Below the horizon

The New York Times reports on training camps inside Iran teaching people to kill Americans:

WASHINGTON — They wake before dawn, with time to exercise, eat and pray before the day’s first class in firing Kalashnikov rifles. Over the next eight hours, they practice using bazookas or laying roadside bombs, with a break for lunch and mandatory religious instruction. There is free time in the evening to watch television or play Ping-Pong.Lights out at 11 p.m.

Such is a typical day at a dusty military base outside Tehran, where for the past several years members of the Iranian Revolutionary Guard Quds Force and Lebanese Hezbollah operatives have trained Iraqi Shiites to launch attacks against American forces in Iraq, according to accounts given to American interrogators by captured Iraqi fighters. American officials have long cited Iranian training and weapons as reasons for the lethality of attacks by Shiite fighters in Iraq. Iranian officials deny that such training takes place.

Now, more than 80 pages of newly declassified intelligence documents for the first time describe in detail an elaborate network used by Iraqis to gain entry into Iran and train under Iranian supervision.


Well not quite just now and not quite just for the first time. Bill Roggio has been describing the process for nearly a year.
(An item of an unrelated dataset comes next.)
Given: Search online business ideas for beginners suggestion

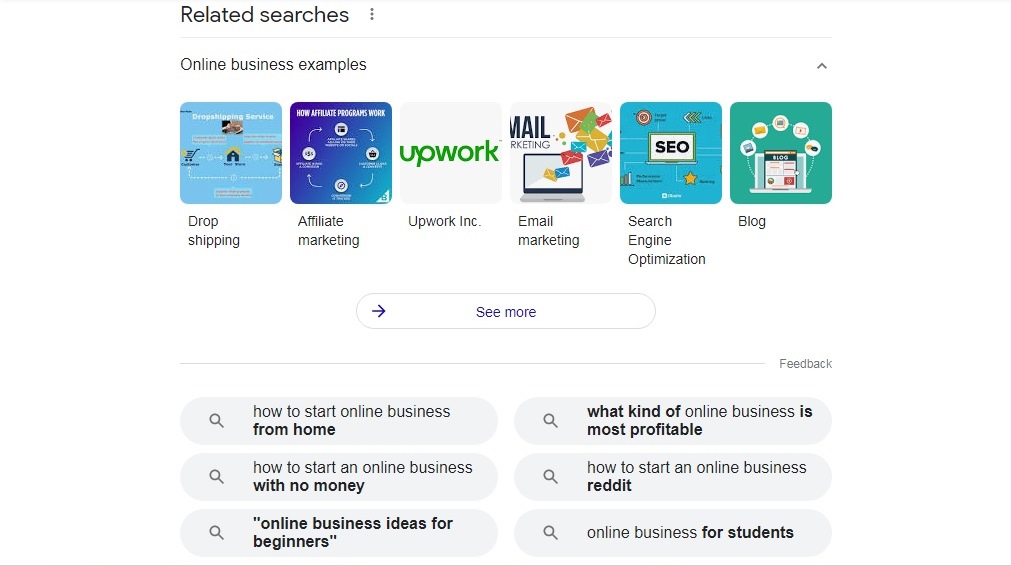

In December 2007 he wrote: “The Long War Journal has spoken to several mid-level and senior US military and intelligence officers, all of whom have declined to go on the record due to the sensitive nature of the Iranian issue. Based on these conversations as well as other information, The Long War Journal has learned the nature of the Qods Force operations in Iraq and how they move resources into the country.” The article is accompanied by a diagram showing the Iranian ratlines into Iraq.

In August 2008, Bill Roggio had a further article with a more detailed map and noting the location of the Qods camps.  And the AP knew it too.
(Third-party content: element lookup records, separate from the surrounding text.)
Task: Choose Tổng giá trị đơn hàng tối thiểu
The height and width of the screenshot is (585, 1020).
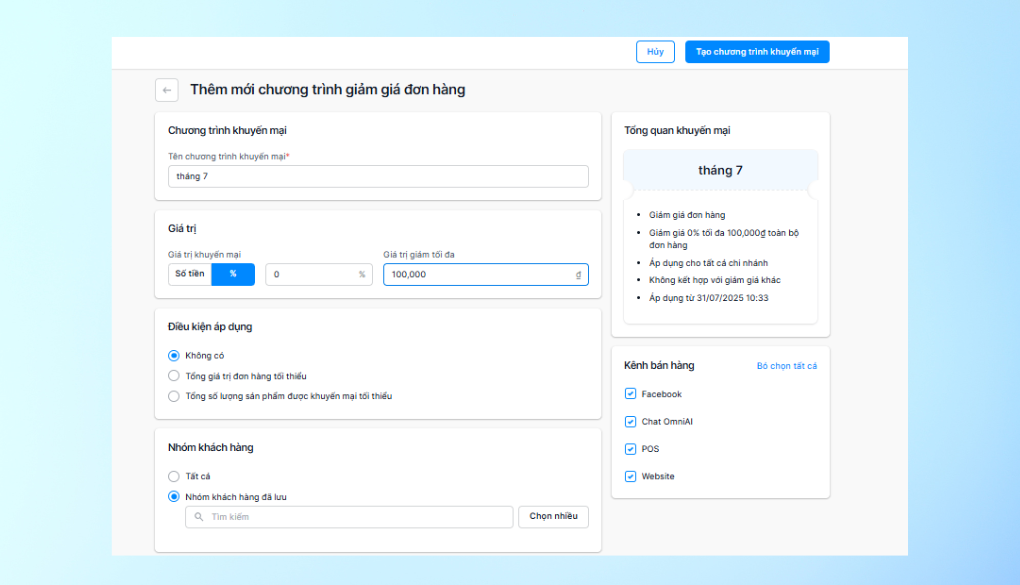Action: [x=174, y=376]
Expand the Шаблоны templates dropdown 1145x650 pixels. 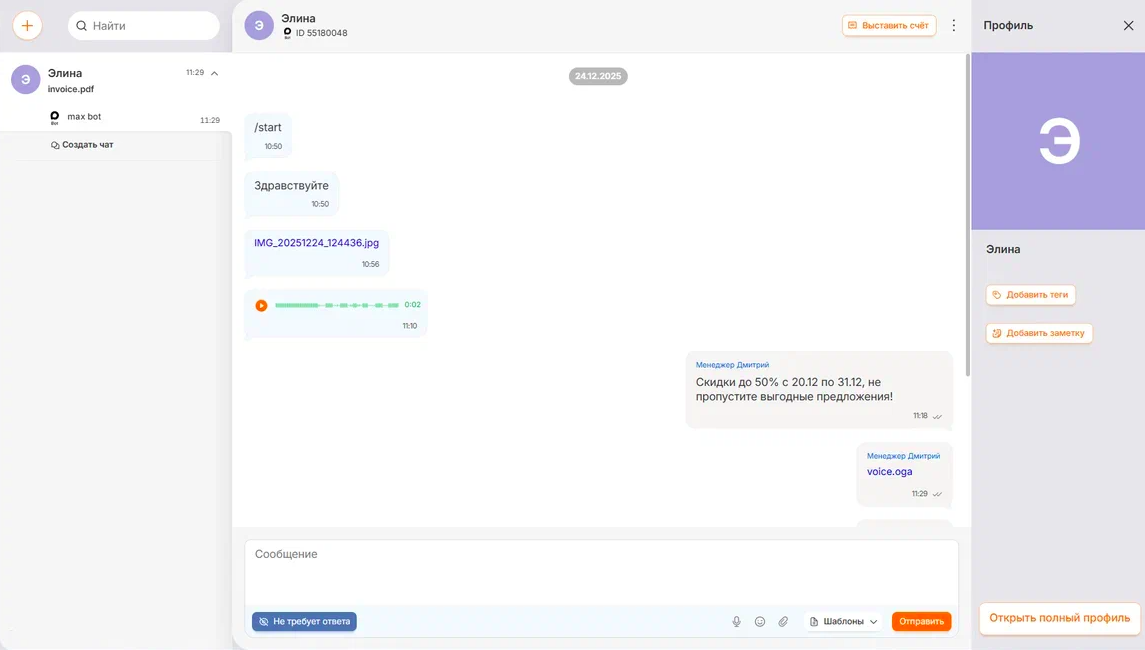pyautogui.click(x=843, y=622)
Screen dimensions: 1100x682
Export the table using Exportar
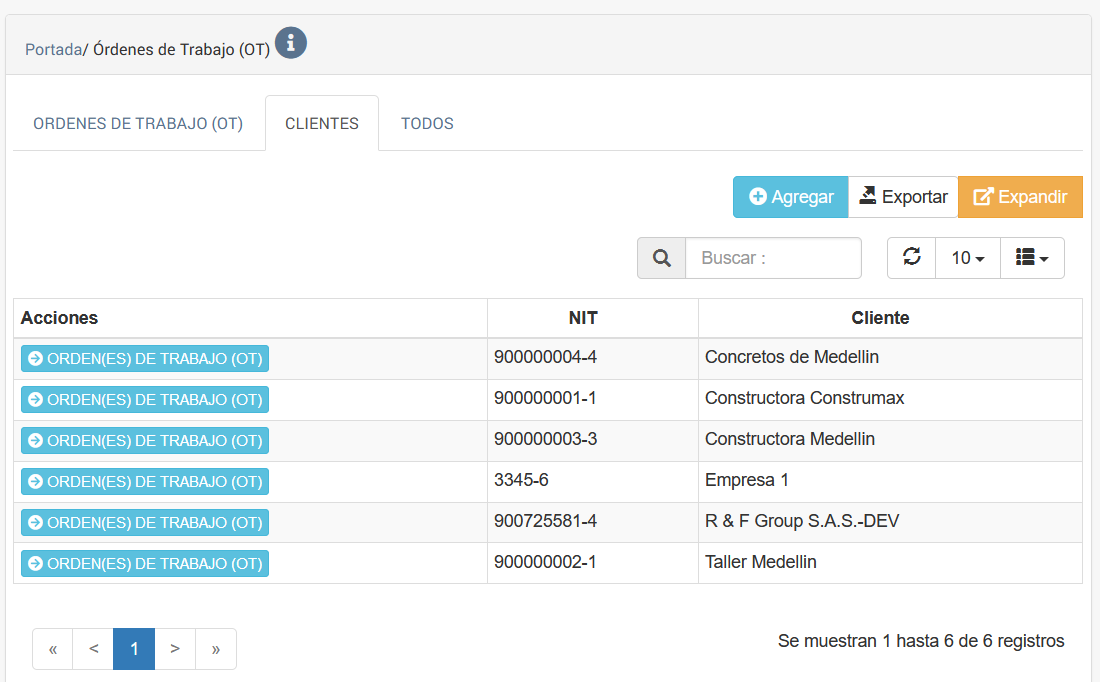[903, 197]
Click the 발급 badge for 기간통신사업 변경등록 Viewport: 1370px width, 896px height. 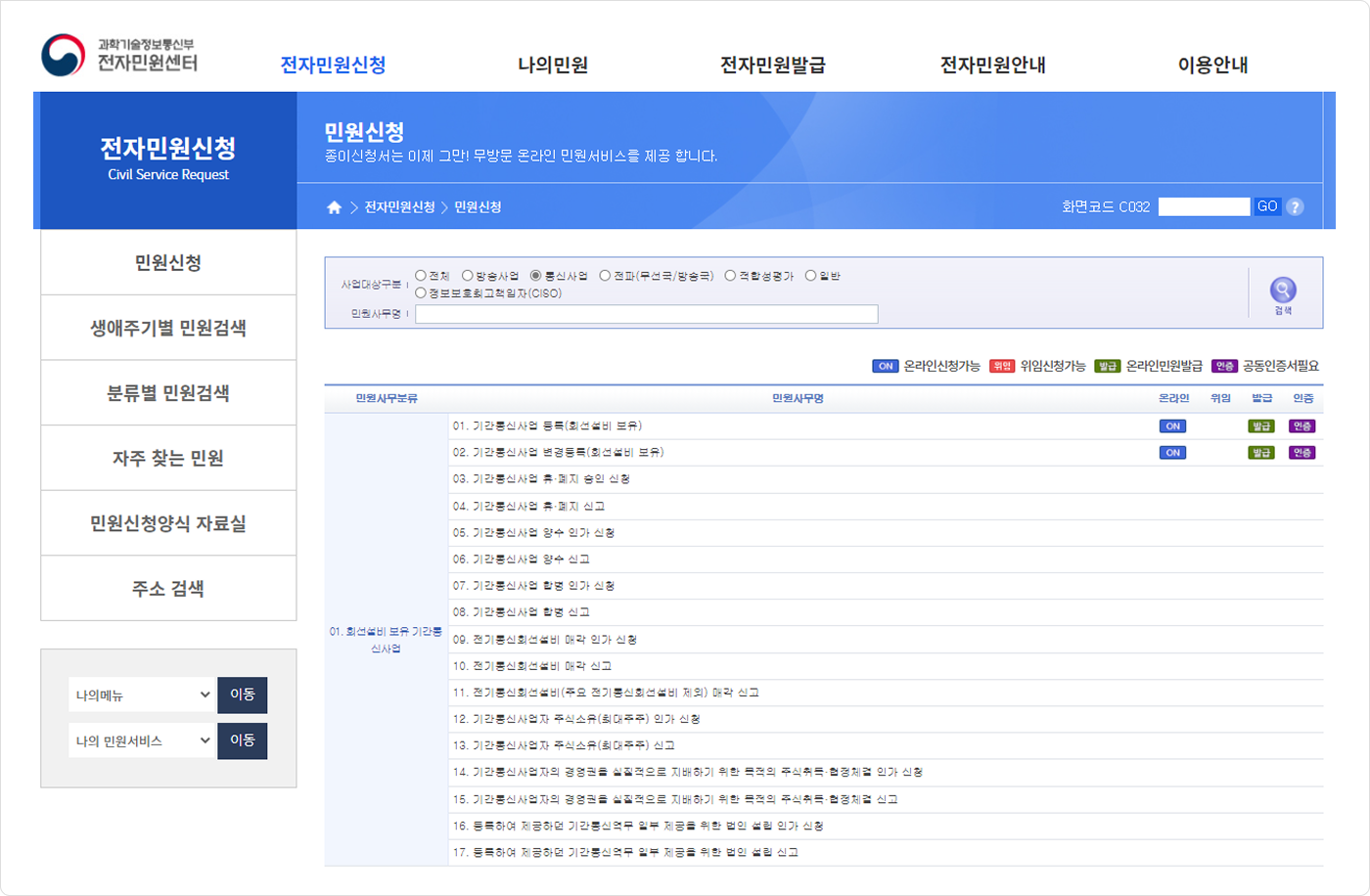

Qods Force and Hezbollah currently run training camps for the “Special Groups” as well as the Hezbollah Brigades in at least four locations inside Iran, at Qom, Tehran, Ahvaz, and Mashhad, the senior military officer told the AP. The camps are co-run by Iran’s Qods Force and Hezbollah, Iran’s proxy in Lebanon.

The concept of an engagement queue came out of fire control literature to describe the order in which the commander paid attention to things.  In the case of Iran’s involvement in attacking Iraq, the public already has a vague knowledge of Teheran’s actions. People who read Bill Roggio’s site, for example, would have been well informed. Many people in the media would have known the same set of facts too. But for editorial reasons it wasn’t important enough to make the top of the fold. Technically speaking the problem of Iran’s aggression is a ‘known known’. But the lack of emphasis on it in the MSM means it is way back in the public policy engagement queue. In a way it is like the Fannie Mae and Freddie Mac problem: known, but who cares?


Someday we may all care, but no one can predict when or whether. Only when something dramatic happens will something in back of the queue jump to the fore. Then MSM can write, ‘in October 2008, the New York Times warned about the impending disaster …’  There are a lot of things which we know, but whose relative importance is denigrated by current assessments.  They are known, but are dismissed as inconsequential.

Which of the things which we know about the current Presidential candidates which are now regarded as marginal will turn out to be central?